- [EXERCISE INSTRUCTIONS] Return every line of the rows below that contains the string "triangle". Matching is case-sensitive.

* start *

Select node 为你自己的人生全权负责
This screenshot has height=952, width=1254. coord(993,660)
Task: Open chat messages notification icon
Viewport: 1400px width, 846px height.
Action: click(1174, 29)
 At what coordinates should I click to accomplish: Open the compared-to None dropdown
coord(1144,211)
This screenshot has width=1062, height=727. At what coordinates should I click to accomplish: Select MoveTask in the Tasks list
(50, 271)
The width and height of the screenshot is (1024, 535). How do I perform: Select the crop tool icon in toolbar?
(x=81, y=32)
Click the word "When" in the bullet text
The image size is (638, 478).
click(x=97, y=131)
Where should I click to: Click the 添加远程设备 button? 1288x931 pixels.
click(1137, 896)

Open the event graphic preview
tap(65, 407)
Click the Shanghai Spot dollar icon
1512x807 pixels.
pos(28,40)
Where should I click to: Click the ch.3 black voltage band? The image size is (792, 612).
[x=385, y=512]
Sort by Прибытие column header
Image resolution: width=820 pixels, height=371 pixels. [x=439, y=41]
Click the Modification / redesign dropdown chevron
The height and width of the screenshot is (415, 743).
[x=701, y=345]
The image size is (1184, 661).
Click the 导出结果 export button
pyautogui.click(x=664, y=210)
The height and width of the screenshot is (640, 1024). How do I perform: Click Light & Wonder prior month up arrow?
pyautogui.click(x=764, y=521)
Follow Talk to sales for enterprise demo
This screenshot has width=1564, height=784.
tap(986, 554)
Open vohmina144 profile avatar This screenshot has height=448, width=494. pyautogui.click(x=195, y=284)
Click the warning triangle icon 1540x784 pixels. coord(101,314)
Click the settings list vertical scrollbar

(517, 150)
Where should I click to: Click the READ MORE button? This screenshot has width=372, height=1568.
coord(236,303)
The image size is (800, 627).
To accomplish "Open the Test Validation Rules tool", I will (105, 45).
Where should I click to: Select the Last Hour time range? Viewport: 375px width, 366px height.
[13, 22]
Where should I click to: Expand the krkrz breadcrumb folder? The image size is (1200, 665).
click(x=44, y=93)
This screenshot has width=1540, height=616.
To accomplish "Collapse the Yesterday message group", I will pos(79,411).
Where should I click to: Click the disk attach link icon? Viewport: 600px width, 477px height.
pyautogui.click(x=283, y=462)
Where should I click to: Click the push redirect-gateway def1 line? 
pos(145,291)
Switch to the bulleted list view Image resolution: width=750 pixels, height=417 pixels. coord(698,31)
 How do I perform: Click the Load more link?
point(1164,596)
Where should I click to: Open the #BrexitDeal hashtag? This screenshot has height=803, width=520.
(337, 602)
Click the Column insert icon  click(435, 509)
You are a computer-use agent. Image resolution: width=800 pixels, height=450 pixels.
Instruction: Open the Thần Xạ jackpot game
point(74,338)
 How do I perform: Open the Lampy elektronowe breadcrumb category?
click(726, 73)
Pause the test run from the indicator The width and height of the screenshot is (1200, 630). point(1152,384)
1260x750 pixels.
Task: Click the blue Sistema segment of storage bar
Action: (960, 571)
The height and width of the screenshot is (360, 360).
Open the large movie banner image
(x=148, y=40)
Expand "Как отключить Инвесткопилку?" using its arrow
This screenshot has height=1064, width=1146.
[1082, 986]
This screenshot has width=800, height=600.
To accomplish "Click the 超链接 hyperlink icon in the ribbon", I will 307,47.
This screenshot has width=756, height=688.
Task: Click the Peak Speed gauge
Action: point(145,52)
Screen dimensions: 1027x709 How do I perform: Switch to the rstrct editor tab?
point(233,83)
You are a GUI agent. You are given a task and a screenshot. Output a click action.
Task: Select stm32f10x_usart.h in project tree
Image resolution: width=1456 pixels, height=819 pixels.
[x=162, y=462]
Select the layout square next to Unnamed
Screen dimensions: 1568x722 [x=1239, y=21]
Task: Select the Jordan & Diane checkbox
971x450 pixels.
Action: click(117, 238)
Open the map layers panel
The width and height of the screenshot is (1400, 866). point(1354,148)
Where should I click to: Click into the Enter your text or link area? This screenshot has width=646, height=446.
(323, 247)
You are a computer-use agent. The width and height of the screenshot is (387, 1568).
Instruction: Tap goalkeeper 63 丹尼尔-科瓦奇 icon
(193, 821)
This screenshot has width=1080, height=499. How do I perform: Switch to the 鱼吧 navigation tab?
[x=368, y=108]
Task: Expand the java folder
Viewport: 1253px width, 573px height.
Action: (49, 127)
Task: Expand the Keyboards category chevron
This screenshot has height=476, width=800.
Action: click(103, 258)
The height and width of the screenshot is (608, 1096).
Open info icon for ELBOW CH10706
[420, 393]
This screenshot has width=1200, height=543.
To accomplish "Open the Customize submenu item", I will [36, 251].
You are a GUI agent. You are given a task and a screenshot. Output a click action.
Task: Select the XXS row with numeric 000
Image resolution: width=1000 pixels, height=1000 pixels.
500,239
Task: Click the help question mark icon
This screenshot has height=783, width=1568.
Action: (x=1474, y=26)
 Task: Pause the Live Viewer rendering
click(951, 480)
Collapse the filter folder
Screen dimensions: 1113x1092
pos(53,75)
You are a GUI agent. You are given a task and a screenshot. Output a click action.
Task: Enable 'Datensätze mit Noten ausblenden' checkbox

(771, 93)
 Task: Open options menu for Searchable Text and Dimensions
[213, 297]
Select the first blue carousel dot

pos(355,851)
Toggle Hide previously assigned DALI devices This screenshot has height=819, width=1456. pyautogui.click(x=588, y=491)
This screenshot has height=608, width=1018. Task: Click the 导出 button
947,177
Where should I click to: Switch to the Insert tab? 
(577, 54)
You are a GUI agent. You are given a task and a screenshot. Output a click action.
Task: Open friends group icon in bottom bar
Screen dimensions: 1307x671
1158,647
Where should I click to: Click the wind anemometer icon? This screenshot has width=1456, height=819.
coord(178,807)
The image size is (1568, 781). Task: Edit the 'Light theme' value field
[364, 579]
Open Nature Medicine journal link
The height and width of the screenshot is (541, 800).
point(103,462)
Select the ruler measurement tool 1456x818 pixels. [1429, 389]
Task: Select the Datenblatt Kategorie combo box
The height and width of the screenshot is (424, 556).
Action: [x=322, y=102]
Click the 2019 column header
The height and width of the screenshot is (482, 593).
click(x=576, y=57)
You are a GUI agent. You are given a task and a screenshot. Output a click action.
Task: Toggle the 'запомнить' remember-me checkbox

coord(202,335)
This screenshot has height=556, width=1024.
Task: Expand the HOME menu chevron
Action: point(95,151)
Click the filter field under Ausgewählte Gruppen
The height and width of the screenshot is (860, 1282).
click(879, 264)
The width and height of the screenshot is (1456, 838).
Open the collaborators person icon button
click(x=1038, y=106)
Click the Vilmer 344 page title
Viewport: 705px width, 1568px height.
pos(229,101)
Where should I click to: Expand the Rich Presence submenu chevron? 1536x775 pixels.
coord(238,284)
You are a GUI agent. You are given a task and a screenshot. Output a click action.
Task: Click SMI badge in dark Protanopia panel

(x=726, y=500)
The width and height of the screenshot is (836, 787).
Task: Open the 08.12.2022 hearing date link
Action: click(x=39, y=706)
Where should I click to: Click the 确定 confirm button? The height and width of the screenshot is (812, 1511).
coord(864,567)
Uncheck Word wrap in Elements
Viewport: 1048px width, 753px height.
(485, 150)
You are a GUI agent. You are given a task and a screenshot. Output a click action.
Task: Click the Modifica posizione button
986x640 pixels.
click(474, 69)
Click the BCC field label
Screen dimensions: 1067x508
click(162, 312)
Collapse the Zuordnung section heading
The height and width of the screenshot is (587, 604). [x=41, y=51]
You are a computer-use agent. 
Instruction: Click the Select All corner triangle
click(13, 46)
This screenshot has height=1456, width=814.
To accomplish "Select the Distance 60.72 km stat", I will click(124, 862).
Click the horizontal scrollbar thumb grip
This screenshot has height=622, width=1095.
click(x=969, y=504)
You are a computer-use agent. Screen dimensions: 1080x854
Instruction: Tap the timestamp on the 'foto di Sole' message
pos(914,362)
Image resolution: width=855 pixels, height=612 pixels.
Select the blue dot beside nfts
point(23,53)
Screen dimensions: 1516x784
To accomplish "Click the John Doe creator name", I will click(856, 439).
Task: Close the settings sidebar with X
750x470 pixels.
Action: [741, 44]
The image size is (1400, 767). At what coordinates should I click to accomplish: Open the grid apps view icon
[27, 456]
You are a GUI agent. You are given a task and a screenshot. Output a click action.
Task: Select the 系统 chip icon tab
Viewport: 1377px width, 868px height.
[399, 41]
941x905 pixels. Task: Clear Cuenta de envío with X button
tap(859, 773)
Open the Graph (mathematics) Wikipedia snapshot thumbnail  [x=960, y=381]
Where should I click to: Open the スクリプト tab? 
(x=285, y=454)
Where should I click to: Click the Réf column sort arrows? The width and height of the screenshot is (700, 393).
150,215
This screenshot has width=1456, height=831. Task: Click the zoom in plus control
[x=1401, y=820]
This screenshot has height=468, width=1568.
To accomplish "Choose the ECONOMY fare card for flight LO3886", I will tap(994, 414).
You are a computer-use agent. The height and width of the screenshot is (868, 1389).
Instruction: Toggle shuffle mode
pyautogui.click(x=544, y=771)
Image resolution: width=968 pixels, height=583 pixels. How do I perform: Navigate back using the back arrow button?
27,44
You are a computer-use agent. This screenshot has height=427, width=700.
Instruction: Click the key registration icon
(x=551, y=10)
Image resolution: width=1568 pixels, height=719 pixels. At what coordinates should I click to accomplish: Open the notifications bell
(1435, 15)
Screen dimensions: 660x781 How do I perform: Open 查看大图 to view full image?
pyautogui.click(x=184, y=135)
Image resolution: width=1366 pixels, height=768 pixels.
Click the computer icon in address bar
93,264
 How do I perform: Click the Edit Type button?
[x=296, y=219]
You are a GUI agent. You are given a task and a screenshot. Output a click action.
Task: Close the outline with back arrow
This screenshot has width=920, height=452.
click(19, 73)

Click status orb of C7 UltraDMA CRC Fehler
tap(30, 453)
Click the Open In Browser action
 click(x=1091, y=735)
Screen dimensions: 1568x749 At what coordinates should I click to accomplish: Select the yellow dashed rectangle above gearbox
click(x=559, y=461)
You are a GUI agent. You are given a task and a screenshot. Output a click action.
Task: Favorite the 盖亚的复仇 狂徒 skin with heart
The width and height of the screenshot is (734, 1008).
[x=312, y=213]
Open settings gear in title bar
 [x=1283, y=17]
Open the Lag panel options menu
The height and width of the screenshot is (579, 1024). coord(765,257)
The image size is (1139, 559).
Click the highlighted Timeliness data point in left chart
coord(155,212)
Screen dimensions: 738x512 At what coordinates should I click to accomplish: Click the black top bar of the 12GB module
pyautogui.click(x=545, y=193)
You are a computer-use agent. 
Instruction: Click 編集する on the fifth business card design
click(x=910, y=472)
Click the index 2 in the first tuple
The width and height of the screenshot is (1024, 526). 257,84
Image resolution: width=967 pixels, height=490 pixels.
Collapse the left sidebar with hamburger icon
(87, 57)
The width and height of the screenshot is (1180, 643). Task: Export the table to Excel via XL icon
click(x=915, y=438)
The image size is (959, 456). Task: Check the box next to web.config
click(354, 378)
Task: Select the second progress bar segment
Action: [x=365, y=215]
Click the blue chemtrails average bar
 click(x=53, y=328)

* end *

- [FULL RESPONSE]
Click the warning triangle icon 1540x784 pixels. coord(101,314)
Instruction: Click the Select All corner triangle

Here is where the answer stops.